====== PAGE

À propos du film de Portabella Die Stille vor Bach, Roger écrit encore ceci : « s’il ne fallait retenir qu’un seul film de ceux qu’on a croisés, au fil de ces pages aussi rêveuses qu’obstinées, dédiées aux figures du piano repensées par des films pourvus d’un fort coefficient cinématographique, ce serait peut-être celui-ci; lui qui embrasse le plus vaste panorama (révéler, c’est agrandir le monde), lui qui en arrive à faire comprendre ce qui justifie l’existence de la musique sur terre, par-delà l’instrument (qu’il soit piano droit ou à queue, parfois orgue ou clavecin, joué manuellement ou mécaniquement) ».
C’est à l’analyse de tout un jeu de faux-semblants tant visuels que sonores, à l’exploration de profondeurs insoupçonnées que se livre avec virtuosité Roger tout au long de l’ouvrage : visuels, comme dans cette scène d’Interlude (les Amants de Salzbourg, 1957) de Douglas Sirk où, peu à peu, se laisse deviner, dans le reflet du couvercle d’un piano devenu objet abstrait à multiples facettes, le visage d’un personnage jusque là absent, chargé de mystère. Sonores, comme dans ces continuelles métamorphoses d’une mélodie qui passe d’un instrument à l’autre, qui se voit parfois « amplifiée » à l’orchestre, mais garde pour le spectateur comme un parfum de son origine ; quand cette mélodie se voit emprisonnée dans un disque et se fait souvenir cruel, comme dans Mad Love (les Mains d’Orlac,1935) ; quand l’écoute d’une mélodie entendue à travers l’écouteur d’un téléphone (Angel de Lubitsch) ou à la radio (I Always Loved You de Frank Borzage) fait basculer l’action de façon irrémédiable. Philippe Roger, avec ce livre à la belle et riche iconographie, propose au lecteur une vision personnelle à la subjectivité assumée. Là où un théoricien du cinéma aurait soumis cet étrange couple que forment le cinéma et le piano à une analyse historique, économique voire esthétique et se serait par exemple penché sur le statut du piano dans l’exploitation, jusqu’à aujourd’hui, des films muets, voire sur certains aspects techniques comme le doublage à l’écran des acteurs par des pianistes professionnels (que ce soit en hors-champ – Roger, dans son analyse du film de Borzage I Always Loved You ne fait qu’évoquer brièvement le rôle de « doubleur de luxe » dévolu à Arthur Rubinstein – ou par le biais d’inserts de mains d’instrumentistes aguerris) et sur les limites de celui-ci, tant au niveau de la vérité que de la plausibilité artistiques, l’auteur opte pour une approche de mélomane et de cinéphile vivante et inspirée, adopte un langage auquel la concision des formules confère souvent une dimension poétique et laisse libre cours à des métaphores qui poursuivent leur chemin dans l’imagination du lecteur.

============
====== DONNÉES AFFICHÉES

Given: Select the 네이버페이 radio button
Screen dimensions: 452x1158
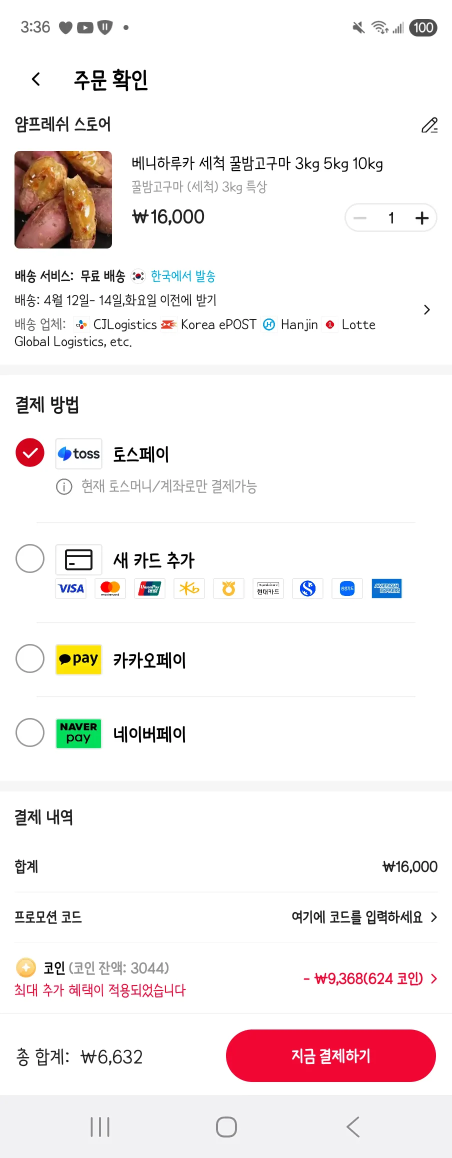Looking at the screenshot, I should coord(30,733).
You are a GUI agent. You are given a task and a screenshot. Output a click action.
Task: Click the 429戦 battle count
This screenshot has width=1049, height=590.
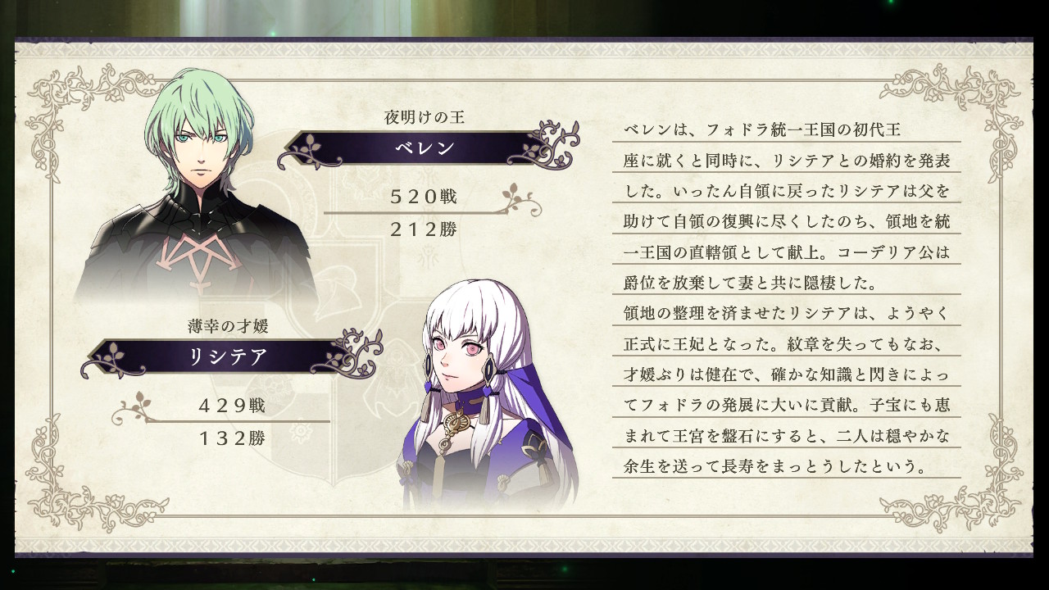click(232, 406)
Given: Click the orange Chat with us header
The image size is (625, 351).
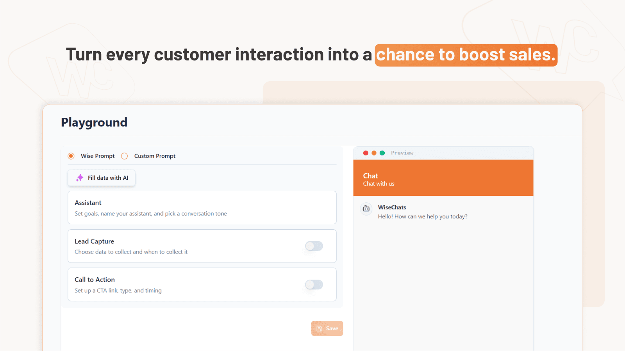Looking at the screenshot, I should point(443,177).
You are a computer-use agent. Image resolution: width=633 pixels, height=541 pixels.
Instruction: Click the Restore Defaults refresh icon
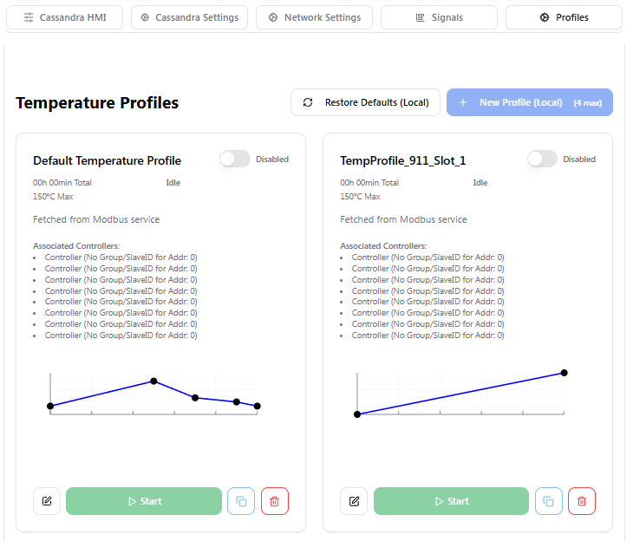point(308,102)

============
====== DONNÉES AFFICHÉES

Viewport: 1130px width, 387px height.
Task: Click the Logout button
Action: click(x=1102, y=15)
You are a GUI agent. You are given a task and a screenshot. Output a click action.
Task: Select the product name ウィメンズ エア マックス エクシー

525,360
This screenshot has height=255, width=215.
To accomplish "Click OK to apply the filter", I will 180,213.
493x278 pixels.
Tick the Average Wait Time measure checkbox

============

▸ EXERCICES
A - Comment résumer la page en deux phrases ?
B - Répondez à ces questions à partir de la page :
(i) Quel film Roger retiendrait-il peut-être s'il ne fallait en garder qu'un seul ?
(ii) Dans Interlude, où se laisse deviner le visage d'un personnage jusque-là absent ?
(iii) Quel pianiste se voit attribuer le rôle de « doubleur de luxe » dans I Always Loved You ?
C - Ces affirmations concordent-elles avec la page ?
(i) Dans Angel de Lubitsch, la mélodie est entendue à la radio.
(ii) Roger consacre une longue analyse au rôle d'Arthur Rubinstein.
(iii) Le livre offre au lecteur une vision personnelle.
Les enregistrements constituent un matériau distinct de la page.

▸ RÉPONSES ATTENDUES
A - Dans son livre à la riche iconographie, Philippe Roger analyse avec virtuosité les faux-semblants visuels et sonores du piano au cinéma, à travers des films comme Interlude de Douglas Sirk, Mad Love, Angel de Lubitsch ou I Always Loved You de Frank Borzage. Plutôt qu'une analyse historique, économique ou esthétique de théoricien, il choisit une approche de mélomane et de cinéphile, vivante, à la subjectivité assumée et souvent poétique.

B -
(i) Die Stille vor Bach, le film de Portabella.
(ii) Dans le reflet du couvercle d'un piano.
(iii) Arthur Rubinstein.

C -
(i) Non : « l’écoute d’une mélodie entendue à travers l’écouteur d’un téléphone (Angel de Lubitsch) ».
(ii) Non : « ne fait qu’évoquer brièvement le rôle de « doubleur de luxe » dévolu à Arthur Rubinstein ».
(iii) Oui : « propose au lecteur une vision personnelle à la subjectivité assumée ».